368: ANGIOEDEMA PREVENTING EXTUBATION IN A CASE OF ACQUIRED C-1 ESTERASE DEFICIENCY

Abstract

Introduction: Acquired C1 esterase deficiency is a rare, life-threatening phenomenon that has been reported in association with lymphoproliferative and autoimmune disorders. Diagnosis is made based on the clinical presentation of angioedema and low C1 and C1q esterase inhibitor activity in a patient without a previous hereditary diagnosis. Treatment is aimed at addressing the underlying condition and plasma-derived C1 esterase inhibitor (C1-INH) concentrate, but clinical response can vary. Description: 75 year-old female with a past medical history of chronic lymphocytic leukemia (CLL) presented with spontaneous mouth and neck swelling unrelieved by antihistamines. Epinephrine and Solumedrol were administered, however the neck swelling worsened and the patient was intubated for airway protection. CT imaging of the neck revealed extensive subcutaneous neck edema.

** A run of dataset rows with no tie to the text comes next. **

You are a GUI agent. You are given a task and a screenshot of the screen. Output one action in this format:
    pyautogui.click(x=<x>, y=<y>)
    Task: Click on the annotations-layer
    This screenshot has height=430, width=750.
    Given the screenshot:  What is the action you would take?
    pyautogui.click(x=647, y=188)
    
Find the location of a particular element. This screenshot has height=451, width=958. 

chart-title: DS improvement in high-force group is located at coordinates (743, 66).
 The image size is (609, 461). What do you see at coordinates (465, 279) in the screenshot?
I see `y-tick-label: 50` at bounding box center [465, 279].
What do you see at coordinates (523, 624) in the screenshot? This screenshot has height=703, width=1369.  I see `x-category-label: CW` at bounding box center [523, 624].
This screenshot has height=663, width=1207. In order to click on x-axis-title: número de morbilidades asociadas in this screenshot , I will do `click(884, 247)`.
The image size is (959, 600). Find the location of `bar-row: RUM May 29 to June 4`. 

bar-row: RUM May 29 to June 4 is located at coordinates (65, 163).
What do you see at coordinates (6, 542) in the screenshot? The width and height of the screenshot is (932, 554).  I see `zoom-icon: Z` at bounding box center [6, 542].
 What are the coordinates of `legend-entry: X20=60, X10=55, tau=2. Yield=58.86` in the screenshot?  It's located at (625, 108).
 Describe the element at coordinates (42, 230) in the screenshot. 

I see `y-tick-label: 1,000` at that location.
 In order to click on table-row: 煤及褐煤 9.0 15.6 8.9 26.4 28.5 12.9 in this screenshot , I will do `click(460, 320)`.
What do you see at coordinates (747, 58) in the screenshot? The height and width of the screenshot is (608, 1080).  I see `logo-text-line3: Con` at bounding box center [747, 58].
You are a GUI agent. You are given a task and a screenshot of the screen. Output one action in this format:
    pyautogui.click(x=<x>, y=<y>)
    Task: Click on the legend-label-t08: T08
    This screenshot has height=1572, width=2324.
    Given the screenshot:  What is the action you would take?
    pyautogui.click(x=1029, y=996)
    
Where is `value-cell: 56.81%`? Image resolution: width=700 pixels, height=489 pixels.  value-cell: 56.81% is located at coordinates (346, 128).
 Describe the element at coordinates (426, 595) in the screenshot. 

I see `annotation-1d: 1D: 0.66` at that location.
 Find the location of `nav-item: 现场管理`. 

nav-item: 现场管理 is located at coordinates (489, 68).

Attempts at extubation were limited by the patient’s persistent angioedema which was visualized by bronchoscopy. Glucocorticoids were ineffective as the patient had a reported allergy to Prednisone, therefore were further avoided. C1 esterase inhibitor (C1-INH) function was initially low at 7mg/dL, and repeat remained low at 10mg/dL with a C4 of .7mg/dL. C1q later returned low at < 1.2Eq/mL. The patient did not improve after treatment with plasma-derived C1-INH (Berinert). She eventually required tracheostomy placement, but had difficulty with subsequent downsizing due to persistent laryngeal edema with limited therapeutic options. Eventually, after 4 weeks, the patient was successfully decannulated. Discussion: There are no definitive guidelines for treatment of acquired C1 esterase deficiency, however therapies often follow the same course for hereditary forms including plasma-derived C1-INH. Often, these patients may not respond or require increased doses. If Berinert is ineffective, some immunologists and allergists have seen favorable outcomes and recommend treatment with the kallikrein inhibitor, ecallantide and the bradykinin B2 antagonist icatibant. To date, therapies targeted at prevention of angioedema in acquired cases have not been as successful as in hereditary forms, therefore, treatment is directed at the underlying condition, such as immunotherapy or chemotherapy for CLL.